Training a Small Language Model from Scratch

I have started working on TF3, the third component of my thesis: training a compact Romanian language model from scratch on synthetic literary text. This is the most technically demanding part of the project so far, and I want to walk through the key design decisions.

Why From Scratch

An obvious question: why train from scratch when you can fine-tune an existing multilingual model? There are several reasons:

Scientific clarity. When you fine-tune a model that was pre-trained on trillions of tokens, any downstream performance reflects both the pre-training data and the fine-tuning data. By training from scratch, I know exactly what the model has seen. If TF3 can generate coherent Romanian fables, that capability comes entirely from the synthetic training corpus.
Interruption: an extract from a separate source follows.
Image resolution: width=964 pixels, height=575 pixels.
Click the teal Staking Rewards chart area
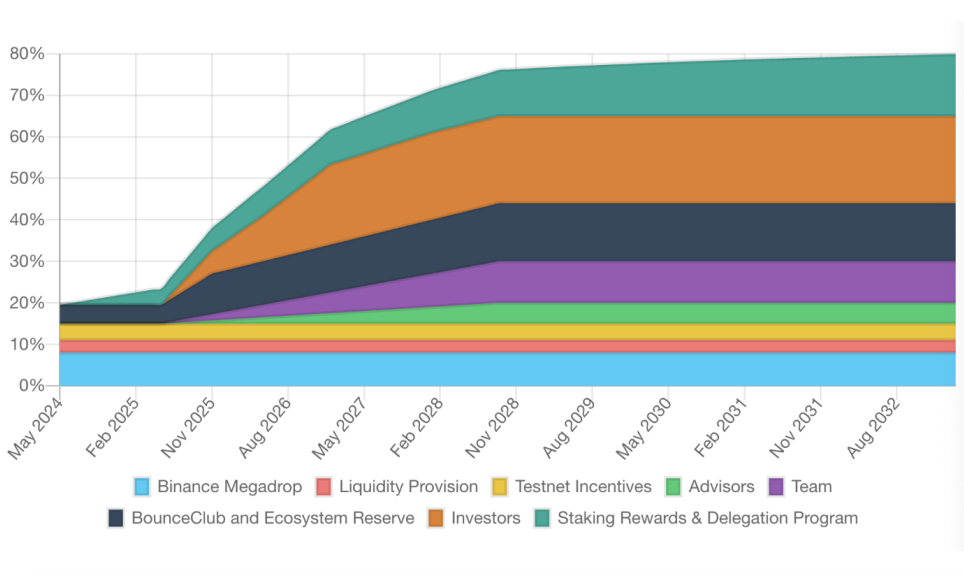(750, 88)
Size constraints. My target is a model under 50 million parameters – small enough to run on a mobile phone or embedded device. Most open multilingual models start at 1B+ parameters. Training from scratch lets me design an architecture for the target size.
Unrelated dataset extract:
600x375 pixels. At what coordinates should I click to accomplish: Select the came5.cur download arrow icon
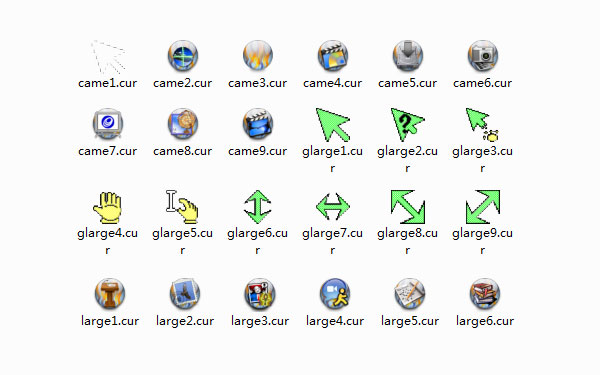(x=408, y=56)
Tokenizer control. Multilingual tokenizers allocate vocabulary budget across many languages, which means Romanian gets a small fraction of the vocabulary. A Romanian-specific tokenizer can represent the language more efficiently, reducing sequence lengths and improving the model’s effective context.

Tokenizer Design

The tokenizer is the foundation. I am using SentencePiece with a vocabulary size of 16,000 tokens, trained exclusively on the Romanian translations from the TF2 corpus. This gives:

Full coverage of Romanian characters including all diacritics (ă, â, î, ș, ț)
Efficient encoding of common Romanian morphological patterns
Reasonable handling of the literary vocabulary present in the fable corpus

import sentencepiece as spm

spm.SentencePieceTrainer.train(
    input="tf2_romanian_corpus.txt",
    model_prefix="tf3_tokenizer",
    vocab_size=16000,
    model_type="bpe",
    character_coverage=1.0,
    pad_id=0,
    unk_id=1,
    bos_id=2,
    eos_id=3
)

A 16K vocabulary is small compared to the 32K-128K vocabularies in modern LLMs, but for a domain-specific model on a single language, it provides adequate coverage. The average tokens-per-word ratio on the training corpus is around 1.4, which is reasonable for Romanian.

Architecture Choices

TF3 uses a standard decoder-only transformer architecture. The key parameters:

Parameter	Value
Layers	12
Hidden dim	512
Attention heads	8
FFN dim	2048
Context length	2048 tokens
Total parameters	~51M

This is deliberately minimal. The goal is not to compete with larger models on general-purpose benchmarks but to study what a small model can learn from a controlled synthetic corpus.

I considered alternative architectures (state space models, hybrid attention-SSM designs) but decided that the scientific value of TF3 comes from the training data, not the architecture. Using a standard transformer makes the results more directly comparable to other work.

Data Preprocessing

The training data comes from the TF2 Romanian translations, preprocessed into 2048-token chunks. Each chunk contains one or more complete fables – I avoid splitting mid-sentence to preserve coherence. The total training corpus is approximately 2GB of text after tokenization.

Data quality filtering is minimal by design. The TF2 dataset already has quality scores, and I use only translations that scored above threshold on all five evaluation dimensions. This means the model trains on the best available synthetic literary Romanian.

Training Infrastructure

Training a 51M-parameter model is surprisingly tractable. A single machine with a modern GPU can complete the training run in a reasonable timeframe. I am training on a Mac Studio, which keeps iteration cycles fast – I can test architectural changes and hyperparameter modifications without waiting for cloud GPU allocations.

The training pipeline logs loss curves, checkpoint metrics, and sample generations at regular intervals. I generate sample fable completions from fixed prompts at each checkpoint, which gives a qualitative sense of how the model’s Romanian is developing over training.

Early Observations

Training is still in progress, but early checkpoints show that the model learns Romanian orthography (including correct diacritic usage) within the first few thousand steps. Coherent sentence structure emerges next, followed by narrative structure. Whether the model will learn to produce fables with meaningful morals is the open question – that requires capturing higher-level narrative reasoning, which is a lot to ask of a 51M-parameter model.

I will share detailed results when the training is complete and the paper is ready.